>> BEGIN Dataset content
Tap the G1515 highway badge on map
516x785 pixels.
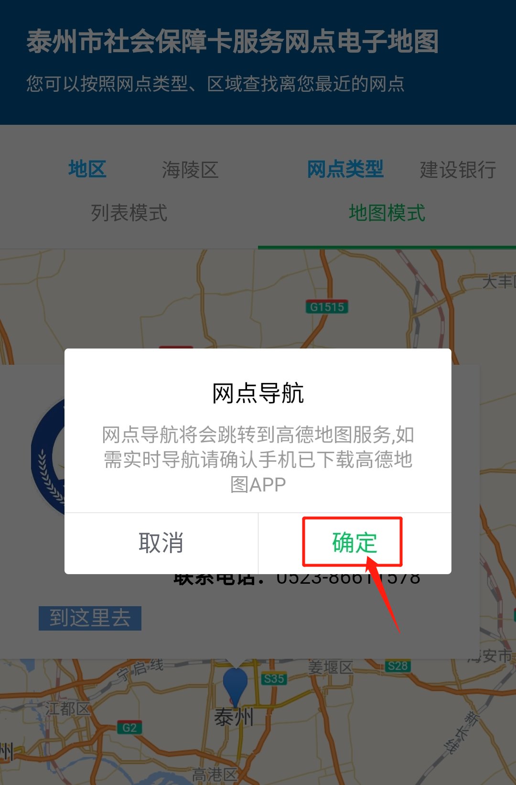pyautogui.click(x=327, y=306)
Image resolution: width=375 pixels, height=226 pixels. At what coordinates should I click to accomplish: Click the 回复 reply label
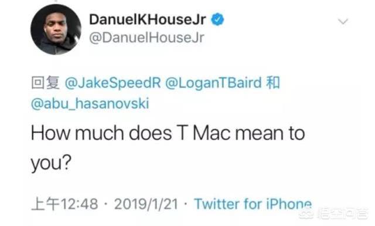[46, 83]
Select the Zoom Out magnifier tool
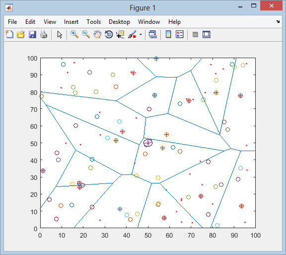The height and width of the screenshot is (255, 286). point(86,34)
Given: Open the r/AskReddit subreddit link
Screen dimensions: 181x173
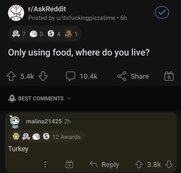Looking at the screenshot, I should coord(47,9).
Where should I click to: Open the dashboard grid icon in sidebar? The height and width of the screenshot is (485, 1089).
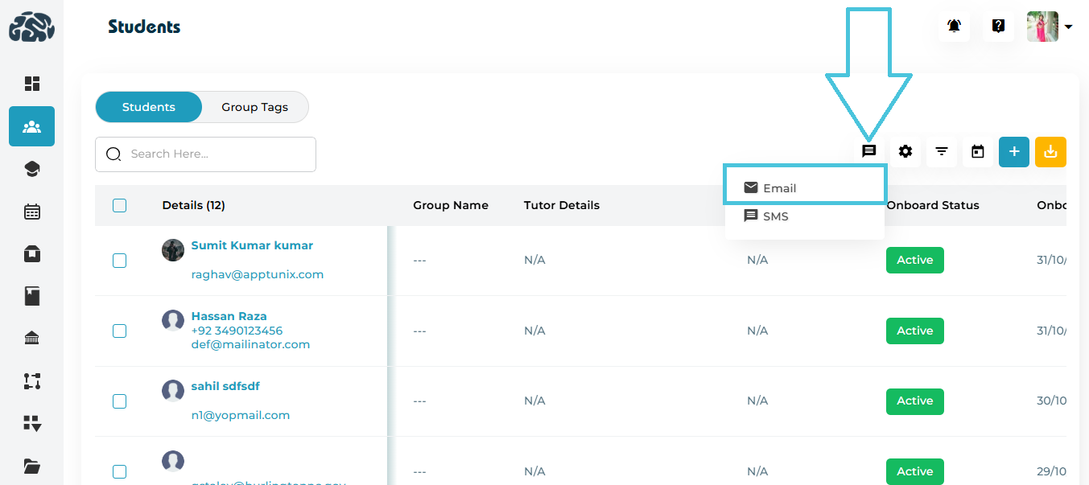click(x=32, y=84)
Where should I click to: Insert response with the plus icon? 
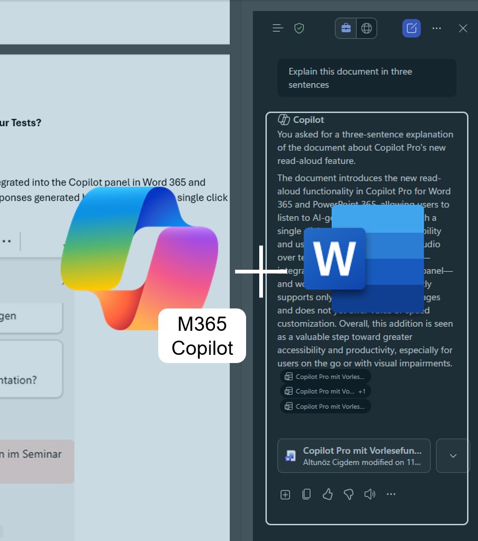pyautogui.click(x=285, y=495)
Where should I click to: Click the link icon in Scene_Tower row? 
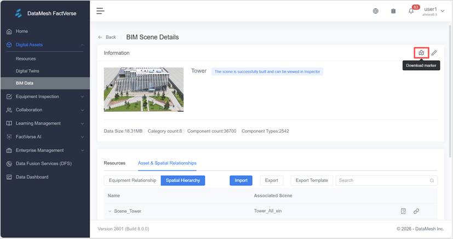point(416,211)
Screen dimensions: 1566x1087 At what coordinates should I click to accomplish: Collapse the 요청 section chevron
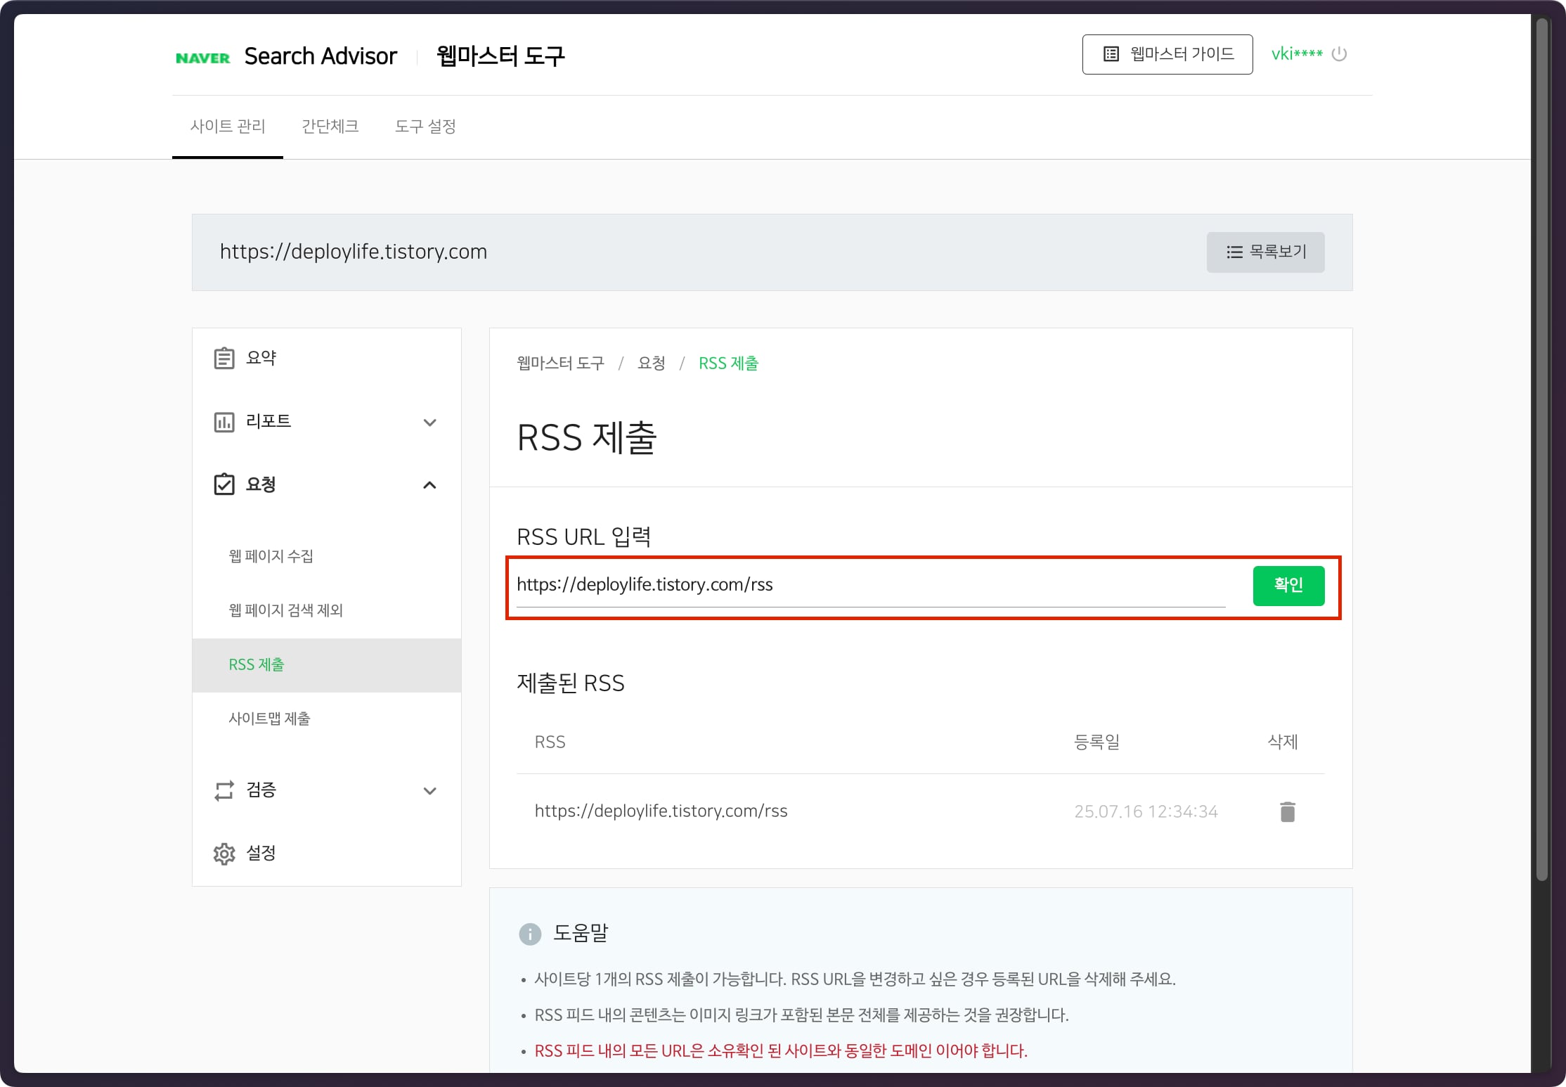pos(429,484)
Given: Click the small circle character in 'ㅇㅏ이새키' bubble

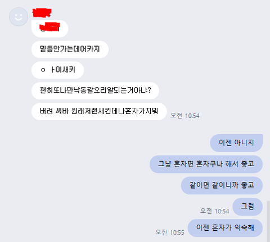Looking at the screenshot, I should (43, 70).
>> END Dataset content
Stated task:
Reproduce all of the material above with "Where should I click to" swapped for "Where should I tap to" wherever it appears, changing nothing else, and leave the pictures out.

Written reply:
Tap the G1515 highway badge on map
516x785 pixels.
pyautogui.click(x=327, y=306)
Image resolution: width=375 pixels, height=226 pixels. At what coordinates should I click to accomplish: Click the 回复 reply label
[46, 83]
Select the Zoom Out magnifier tool
The height and width of the screenshot is (255, 286). point(86,34)
Given: Open the r/AskReddit subreddit link
Screen dimensions: 181x173
Looking at the screenshot, I should coord(47,9).
Where should I tap to: Open the dashboard grid icon in sidebar? The height and width of the screenshot is (485, 1089).
click(x=32, y=84)
Where should I tap to: Insert response with the plus icon? 
pyautogui.click(x=285, y=495)
Where should I tap to: Click the link icon in Scene_Tower row? 
point(416,211)
Screen dimensions: 1566x1087 At what coordinates should I click to accomplish: Collapse the 요청 section chevron
pos(429,484)
Given: Click the small circle character in 'ㅇㅏ이새키' bubble

Looking at the screenshot, I should (43, 70).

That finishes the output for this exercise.